* _Task to complete_
Determine how many of the lines below include "right", then respond with that number and no other text.

(Stored data entries)

☆ ☆ ☆ ☆ ☆ ☆ ☆

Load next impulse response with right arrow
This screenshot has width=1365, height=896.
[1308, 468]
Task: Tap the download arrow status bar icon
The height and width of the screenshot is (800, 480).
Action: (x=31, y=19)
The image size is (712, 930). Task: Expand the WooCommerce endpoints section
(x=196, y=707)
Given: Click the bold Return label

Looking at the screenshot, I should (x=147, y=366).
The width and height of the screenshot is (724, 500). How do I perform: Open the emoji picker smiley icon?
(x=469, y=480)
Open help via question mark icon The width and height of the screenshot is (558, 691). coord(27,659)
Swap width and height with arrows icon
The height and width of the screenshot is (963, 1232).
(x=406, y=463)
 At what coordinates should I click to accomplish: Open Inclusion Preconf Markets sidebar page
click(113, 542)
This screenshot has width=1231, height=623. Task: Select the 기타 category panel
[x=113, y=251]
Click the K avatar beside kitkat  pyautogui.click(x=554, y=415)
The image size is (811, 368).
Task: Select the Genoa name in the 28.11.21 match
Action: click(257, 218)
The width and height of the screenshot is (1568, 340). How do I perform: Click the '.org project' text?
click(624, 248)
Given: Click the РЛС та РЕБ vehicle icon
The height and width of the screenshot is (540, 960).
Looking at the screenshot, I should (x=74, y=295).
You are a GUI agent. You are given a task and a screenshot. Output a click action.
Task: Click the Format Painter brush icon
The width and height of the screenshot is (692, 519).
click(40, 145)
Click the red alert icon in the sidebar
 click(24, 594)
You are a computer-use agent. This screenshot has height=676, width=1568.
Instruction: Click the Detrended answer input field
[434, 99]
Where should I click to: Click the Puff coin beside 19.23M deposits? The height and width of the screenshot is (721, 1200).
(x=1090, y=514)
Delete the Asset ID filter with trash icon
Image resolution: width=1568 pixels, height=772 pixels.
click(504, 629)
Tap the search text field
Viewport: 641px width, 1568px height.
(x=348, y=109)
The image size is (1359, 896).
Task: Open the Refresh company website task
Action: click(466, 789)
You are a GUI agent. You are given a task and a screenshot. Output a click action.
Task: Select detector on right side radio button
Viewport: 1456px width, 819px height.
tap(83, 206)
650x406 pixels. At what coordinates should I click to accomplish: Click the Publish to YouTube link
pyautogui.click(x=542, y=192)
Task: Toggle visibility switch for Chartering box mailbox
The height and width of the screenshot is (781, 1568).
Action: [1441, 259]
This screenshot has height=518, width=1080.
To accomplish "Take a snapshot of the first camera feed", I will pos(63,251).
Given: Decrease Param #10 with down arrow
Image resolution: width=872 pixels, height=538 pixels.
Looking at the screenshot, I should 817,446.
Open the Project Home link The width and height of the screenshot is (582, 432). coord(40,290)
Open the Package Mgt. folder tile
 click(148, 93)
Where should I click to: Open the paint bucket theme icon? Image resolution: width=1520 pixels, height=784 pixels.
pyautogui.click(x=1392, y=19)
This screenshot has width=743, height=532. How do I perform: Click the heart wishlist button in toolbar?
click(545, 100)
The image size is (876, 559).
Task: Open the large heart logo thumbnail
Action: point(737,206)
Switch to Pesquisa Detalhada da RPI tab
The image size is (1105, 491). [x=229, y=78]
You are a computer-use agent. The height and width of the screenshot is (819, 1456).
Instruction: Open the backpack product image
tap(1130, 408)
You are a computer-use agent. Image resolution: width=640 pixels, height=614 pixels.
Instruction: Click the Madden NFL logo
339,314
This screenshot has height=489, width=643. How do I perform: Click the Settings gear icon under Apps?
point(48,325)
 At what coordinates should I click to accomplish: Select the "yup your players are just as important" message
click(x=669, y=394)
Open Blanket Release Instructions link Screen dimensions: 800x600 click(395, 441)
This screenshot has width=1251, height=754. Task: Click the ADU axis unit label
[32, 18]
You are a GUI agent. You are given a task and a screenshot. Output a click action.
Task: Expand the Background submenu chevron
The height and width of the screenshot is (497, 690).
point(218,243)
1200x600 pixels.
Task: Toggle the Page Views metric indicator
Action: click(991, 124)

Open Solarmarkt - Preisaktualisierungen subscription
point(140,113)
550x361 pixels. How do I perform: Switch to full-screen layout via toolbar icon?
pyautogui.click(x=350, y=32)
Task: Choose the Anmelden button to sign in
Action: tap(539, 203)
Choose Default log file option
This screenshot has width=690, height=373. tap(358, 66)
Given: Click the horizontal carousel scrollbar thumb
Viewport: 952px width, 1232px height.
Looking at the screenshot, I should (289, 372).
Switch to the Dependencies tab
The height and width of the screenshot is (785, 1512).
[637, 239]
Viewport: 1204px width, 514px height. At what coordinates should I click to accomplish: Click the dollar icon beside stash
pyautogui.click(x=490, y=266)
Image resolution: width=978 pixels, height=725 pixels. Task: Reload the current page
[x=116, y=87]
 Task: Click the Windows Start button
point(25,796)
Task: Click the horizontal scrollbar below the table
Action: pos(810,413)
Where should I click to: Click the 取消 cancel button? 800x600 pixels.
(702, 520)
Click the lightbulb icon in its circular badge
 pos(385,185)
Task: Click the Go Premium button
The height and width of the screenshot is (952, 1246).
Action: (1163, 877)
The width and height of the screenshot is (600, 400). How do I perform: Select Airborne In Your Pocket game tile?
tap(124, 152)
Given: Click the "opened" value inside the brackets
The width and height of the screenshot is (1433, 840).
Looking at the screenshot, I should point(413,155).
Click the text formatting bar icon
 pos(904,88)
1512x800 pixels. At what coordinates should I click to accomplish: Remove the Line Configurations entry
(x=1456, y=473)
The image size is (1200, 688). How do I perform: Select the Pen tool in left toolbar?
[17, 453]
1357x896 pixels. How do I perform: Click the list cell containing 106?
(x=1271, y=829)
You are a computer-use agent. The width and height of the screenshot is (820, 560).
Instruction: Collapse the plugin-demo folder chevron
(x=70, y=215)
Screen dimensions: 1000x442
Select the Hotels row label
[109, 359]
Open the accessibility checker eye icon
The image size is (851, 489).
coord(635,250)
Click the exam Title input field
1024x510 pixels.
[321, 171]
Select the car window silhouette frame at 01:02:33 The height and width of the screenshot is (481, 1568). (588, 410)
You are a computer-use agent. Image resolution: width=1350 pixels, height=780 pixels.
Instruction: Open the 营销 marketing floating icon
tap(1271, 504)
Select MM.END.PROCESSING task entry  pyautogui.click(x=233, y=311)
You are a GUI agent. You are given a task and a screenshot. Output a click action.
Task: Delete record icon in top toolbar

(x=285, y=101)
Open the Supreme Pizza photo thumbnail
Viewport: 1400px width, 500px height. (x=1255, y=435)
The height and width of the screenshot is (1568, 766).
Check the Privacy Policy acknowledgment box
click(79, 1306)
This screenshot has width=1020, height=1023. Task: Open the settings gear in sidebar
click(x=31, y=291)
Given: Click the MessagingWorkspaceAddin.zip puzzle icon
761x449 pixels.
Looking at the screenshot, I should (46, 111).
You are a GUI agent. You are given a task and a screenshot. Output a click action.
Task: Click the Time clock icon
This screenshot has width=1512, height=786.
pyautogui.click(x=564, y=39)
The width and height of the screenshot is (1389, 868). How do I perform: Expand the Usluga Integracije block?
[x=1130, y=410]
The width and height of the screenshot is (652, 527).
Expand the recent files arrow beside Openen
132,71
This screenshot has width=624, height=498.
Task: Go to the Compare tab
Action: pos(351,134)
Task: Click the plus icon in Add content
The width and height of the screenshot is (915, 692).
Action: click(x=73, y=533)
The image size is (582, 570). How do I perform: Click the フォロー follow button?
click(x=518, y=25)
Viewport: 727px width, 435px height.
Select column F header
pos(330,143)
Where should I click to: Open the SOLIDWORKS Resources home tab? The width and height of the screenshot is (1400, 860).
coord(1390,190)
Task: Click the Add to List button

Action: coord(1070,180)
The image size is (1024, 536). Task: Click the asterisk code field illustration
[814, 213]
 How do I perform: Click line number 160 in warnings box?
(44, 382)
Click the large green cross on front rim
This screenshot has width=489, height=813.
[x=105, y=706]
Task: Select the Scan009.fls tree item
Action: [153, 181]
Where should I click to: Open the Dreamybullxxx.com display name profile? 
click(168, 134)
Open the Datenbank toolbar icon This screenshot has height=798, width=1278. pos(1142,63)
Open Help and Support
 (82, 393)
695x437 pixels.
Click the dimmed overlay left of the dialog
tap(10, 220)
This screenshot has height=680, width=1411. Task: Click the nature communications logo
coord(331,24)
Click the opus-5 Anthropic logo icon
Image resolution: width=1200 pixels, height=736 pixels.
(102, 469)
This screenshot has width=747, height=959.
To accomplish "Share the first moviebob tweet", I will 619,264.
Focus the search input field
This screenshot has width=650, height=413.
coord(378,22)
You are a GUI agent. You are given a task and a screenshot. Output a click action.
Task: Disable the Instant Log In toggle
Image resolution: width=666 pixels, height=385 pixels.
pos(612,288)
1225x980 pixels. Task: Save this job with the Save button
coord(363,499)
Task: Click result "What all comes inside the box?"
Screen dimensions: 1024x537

☆ ☆ ☆ ☆ ☆ ☆ ☆

* _Answer area_
2